A revolta também atraiu algum apoio de sindicatos de trabalhadores agrícolas que, em sua maioria, possuem pouca ou nenhuma terra, pertencentes a castas Dalit (ou oprimidas) e provenientes de famílias que sofreram séculos de violência e exploração de agricultores — tipicamente mais ricos na hierarquia de castas. Mulheres agricultoras oriundas de castas latifundiárias e Dalit também estão na vanguarda das manifestações, uma conquista de décadas de luta pelo reconhecimento como organizadoras da economia agrária e ativistas contra a violência sexual baseada em castas. Grupos de agricultores se uniram à causa de outros protestos na Índia, exigindo a libertação de prisioneiros políticos, agitadores estudantis, ativistas de direitos humanos e revolucionários.
Subjacente a esta ampla base de descontentamento está o fracasso da Revolução Verde. Até mesmo uma revisão comemorativa, publicada em 2003, foi forçada a admitir que o principal benefício do pacote era a redução dos preços dos grãos para alimentos, mas enquanto isso a grande maioria dos agricultores e trabalhadores agrícolas sofreram reduções de renda. Em suma, a Revolução Verde garantiu cereais baratos, mas foi incapaz de oferecer justiça e sustentabilidade ecológica. Estudos mais recentes pedem uma revisão total da narrativa de sucesso da Revolução Verde, que questiona até mesmo se realmente havia uma escassez geral de alimentos na Índia dos anos 1950 — a suposta razão para sua introdução.

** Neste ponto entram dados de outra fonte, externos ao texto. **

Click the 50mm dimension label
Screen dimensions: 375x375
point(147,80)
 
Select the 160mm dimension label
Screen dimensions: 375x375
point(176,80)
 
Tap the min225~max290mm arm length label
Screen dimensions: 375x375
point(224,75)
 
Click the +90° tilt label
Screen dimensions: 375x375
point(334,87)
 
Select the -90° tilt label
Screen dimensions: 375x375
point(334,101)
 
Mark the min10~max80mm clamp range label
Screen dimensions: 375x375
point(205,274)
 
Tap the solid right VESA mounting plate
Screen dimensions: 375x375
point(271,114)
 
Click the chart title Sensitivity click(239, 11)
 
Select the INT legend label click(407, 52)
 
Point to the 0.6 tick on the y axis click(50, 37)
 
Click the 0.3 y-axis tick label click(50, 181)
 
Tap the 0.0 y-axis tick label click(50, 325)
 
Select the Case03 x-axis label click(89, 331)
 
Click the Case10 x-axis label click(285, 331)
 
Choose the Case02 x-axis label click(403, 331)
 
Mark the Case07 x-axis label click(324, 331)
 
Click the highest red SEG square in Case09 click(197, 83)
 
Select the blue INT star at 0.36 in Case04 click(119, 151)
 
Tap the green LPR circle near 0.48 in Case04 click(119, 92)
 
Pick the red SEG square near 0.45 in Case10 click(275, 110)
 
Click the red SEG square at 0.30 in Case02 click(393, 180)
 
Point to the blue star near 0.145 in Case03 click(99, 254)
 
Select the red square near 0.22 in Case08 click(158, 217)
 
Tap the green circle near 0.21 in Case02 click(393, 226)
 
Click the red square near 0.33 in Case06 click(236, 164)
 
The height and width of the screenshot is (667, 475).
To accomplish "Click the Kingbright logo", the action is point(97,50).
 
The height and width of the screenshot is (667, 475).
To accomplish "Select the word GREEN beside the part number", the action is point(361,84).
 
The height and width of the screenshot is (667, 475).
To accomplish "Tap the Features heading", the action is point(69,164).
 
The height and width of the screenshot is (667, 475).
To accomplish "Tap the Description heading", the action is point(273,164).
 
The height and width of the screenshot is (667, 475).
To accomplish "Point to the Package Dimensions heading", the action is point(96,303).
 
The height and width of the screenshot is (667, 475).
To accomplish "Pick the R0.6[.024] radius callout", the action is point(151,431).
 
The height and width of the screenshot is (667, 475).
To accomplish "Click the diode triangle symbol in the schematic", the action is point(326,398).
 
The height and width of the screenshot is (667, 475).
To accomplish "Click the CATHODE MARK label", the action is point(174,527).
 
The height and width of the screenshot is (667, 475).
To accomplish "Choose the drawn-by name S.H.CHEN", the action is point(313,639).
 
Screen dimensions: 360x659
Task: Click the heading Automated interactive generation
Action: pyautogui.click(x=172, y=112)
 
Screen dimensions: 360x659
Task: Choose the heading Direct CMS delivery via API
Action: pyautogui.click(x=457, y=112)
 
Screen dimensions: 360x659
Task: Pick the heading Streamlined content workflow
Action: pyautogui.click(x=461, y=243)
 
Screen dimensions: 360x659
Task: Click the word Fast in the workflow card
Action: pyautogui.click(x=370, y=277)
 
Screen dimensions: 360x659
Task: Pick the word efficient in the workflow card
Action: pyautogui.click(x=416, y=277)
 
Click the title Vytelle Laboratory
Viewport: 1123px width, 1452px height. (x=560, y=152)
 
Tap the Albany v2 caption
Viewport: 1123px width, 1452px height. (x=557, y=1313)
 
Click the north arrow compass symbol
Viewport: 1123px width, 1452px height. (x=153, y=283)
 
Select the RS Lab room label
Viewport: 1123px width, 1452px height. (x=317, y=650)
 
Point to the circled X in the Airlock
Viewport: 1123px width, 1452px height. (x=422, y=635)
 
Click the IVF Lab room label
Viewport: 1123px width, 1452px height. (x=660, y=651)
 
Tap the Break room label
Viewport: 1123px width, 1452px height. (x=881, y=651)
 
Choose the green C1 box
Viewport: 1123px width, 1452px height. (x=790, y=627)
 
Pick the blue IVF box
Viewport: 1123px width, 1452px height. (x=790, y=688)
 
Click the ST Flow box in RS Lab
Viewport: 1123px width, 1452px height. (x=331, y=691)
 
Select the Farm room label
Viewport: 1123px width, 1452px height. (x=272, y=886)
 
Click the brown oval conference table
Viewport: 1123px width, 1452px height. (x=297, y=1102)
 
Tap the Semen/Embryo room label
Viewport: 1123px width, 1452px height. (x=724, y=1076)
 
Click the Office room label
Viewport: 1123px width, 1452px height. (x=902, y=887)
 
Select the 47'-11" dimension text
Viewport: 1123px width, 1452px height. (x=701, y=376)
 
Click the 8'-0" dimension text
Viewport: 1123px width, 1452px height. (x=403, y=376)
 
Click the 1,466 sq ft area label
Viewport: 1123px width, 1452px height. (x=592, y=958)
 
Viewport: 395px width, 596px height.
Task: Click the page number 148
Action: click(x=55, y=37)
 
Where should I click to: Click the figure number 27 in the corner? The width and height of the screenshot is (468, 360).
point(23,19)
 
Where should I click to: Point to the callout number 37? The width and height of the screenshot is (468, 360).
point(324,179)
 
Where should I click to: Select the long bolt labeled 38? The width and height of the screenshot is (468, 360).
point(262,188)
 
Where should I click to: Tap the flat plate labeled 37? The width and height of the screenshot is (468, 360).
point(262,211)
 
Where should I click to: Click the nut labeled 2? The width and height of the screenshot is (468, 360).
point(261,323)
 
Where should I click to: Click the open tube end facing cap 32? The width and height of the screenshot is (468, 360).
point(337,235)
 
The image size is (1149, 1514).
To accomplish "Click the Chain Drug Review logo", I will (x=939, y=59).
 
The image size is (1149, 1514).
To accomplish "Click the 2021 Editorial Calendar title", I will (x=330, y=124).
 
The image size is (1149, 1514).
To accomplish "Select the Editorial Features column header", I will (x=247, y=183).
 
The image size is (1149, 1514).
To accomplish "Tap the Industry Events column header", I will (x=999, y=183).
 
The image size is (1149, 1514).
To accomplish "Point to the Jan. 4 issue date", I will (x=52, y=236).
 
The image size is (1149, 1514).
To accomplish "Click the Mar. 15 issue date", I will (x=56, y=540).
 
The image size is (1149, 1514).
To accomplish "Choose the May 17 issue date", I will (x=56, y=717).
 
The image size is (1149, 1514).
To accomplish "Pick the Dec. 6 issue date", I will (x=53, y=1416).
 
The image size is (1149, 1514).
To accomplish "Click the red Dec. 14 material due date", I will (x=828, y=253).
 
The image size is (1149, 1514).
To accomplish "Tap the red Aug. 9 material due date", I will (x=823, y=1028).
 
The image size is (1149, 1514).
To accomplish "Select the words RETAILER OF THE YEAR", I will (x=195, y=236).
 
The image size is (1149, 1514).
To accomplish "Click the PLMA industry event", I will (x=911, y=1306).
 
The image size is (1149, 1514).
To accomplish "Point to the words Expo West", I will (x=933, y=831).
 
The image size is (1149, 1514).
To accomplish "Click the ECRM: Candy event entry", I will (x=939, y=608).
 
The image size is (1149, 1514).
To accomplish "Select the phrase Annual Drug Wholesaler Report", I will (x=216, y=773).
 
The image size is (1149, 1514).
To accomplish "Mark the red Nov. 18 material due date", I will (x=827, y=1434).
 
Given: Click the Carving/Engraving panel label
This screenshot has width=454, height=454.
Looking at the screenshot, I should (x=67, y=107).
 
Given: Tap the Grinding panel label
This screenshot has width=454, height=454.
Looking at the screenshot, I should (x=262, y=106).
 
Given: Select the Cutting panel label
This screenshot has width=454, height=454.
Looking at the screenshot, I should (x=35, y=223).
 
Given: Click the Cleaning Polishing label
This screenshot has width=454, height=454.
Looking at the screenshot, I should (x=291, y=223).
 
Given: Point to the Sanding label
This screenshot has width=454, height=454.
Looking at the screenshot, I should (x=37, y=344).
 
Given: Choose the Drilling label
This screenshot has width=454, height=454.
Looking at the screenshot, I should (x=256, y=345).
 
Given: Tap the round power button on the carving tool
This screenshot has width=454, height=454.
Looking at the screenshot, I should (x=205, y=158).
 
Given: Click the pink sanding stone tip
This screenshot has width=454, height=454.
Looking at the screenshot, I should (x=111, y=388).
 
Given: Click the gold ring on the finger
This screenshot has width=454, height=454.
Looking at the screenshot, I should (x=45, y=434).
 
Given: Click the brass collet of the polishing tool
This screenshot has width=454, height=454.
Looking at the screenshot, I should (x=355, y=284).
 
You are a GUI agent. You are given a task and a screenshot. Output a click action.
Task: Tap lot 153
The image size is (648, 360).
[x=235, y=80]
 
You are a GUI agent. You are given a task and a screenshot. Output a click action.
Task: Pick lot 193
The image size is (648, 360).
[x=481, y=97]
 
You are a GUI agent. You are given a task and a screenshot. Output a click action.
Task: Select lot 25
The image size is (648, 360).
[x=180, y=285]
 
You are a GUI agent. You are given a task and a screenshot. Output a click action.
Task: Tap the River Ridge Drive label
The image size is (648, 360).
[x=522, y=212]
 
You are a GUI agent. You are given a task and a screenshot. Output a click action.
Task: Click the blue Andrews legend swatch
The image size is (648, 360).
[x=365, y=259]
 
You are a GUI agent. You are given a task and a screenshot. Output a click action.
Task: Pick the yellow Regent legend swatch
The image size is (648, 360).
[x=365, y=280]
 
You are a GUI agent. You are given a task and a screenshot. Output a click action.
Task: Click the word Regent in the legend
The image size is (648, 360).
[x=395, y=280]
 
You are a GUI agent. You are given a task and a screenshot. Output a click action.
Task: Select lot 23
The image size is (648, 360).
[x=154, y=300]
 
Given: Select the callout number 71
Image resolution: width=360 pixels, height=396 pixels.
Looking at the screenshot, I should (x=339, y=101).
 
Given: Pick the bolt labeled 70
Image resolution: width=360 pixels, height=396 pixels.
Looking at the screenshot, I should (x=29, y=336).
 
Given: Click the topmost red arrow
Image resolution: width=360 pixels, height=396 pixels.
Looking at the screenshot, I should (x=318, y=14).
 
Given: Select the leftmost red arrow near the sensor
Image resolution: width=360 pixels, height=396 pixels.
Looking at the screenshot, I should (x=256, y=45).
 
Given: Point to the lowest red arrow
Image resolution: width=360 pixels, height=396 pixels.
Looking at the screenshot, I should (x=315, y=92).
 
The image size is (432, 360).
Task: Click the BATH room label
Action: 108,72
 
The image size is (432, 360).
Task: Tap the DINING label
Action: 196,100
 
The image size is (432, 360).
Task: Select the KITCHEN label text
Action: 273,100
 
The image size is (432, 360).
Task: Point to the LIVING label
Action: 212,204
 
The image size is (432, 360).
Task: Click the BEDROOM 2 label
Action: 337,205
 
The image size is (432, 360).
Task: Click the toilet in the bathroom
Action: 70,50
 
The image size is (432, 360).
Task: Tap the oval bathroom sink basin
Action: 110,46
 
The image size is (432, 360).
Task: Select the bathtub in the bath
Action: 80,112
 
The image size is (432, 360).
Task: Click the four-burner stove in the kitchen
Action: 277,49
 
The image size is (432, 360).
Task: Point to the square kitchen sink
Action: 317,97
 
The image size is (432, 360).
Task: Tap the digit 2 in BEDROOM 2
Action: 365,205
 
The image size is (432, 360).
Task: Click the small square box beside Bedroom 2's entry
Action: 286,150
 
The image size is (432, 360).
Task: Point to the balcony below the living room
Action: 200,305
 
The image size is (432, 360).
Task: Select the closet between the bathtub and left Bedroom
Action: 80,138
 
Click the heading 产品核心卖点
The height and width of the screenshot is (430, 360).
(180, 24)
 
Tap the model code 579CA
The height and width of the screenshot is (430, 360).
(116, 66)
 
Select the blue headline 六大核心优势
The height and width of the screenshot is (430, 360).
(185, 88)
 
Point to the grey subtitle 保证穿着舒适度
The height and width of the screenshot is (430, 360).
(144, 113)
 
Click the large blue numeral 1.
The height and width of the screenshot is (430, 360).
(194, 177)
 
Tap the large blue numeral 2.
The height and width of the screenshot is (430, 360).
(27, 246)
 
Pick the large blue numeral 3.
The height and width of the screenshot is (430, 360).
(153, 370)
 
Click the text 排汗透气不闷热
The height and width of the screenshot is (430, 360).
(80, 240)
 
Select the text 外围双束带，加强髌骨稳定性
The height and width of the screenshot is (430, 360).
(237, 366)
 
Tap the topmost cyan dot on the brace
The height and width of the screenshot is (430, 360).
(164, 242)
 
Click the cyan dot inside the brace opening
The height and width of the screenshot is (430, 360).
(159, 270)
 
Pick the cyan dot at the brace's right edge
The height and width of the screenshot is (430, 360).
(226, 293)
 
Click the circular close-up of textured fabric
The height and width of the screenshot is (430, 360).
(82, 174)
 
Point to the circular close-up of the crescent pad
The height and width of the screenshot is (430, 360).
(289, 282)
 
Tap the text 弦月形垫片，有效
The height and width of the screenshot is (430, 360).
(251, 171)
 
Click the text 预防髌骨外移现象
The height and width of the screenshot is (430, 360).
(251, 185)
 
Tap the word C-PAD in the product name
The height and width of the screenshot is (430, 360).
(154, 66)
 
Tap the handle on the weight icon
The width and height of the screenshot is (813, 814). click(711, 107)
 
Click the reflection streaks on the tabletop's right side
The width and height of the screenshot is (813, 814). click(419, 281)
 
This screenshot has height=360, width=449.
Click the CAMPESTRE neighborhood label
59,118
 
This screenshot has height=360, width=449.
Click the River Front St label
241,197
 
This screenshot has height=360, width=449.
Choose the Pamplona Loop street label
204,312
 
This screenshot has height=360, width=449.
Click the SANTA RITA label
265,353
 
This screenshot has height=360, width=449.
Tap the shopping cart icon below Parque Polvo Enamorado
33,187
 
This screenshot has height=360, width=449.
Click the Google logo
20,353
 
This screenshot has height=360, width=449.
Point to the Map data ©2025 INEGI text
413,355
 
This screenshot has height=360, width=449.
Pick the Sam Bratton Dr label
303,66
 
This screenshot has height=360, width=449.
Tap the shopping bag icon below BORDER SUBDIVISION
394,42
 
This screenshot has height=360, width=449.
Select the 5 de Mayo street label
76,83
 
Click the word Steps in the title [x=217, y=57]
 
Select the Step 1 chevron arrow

Em sua palestra após a vitória do Prêmio Nobel da Paz em 1970, Norman Borlaug, um dos “pais” da Revolução Verde, apresentou uma defesa obtusa do programa: “Alguns críticos dizem que a Revolução Verde criou mais problemas do resolveu. Não posso aceitar essa afirmação, pois acredito que é muito melhor para a humanidade lutar com novos problemas causados pela abundância do que com o velho problema da fome”. Cinco décadas depois, fechamos o ciclo e ficou evidente que os novos problemas da agricultura industrial se somaram aos velhos problemas da fome e da desnutrição.
Nenhum tipo de ajuste de marketing vai consertar um modelo de produção fundamentalmente distorcido e insustentável. Portanto, o governo deve exigir imediatamente a retirada das três leis. Mas para realmente garantir um futuro viável para os agricultores, devemos abandonar o paradigma da Revolução Verde e adotar sistemas agrários e alimentares agroecológicos, diversos, descentralizados e justos.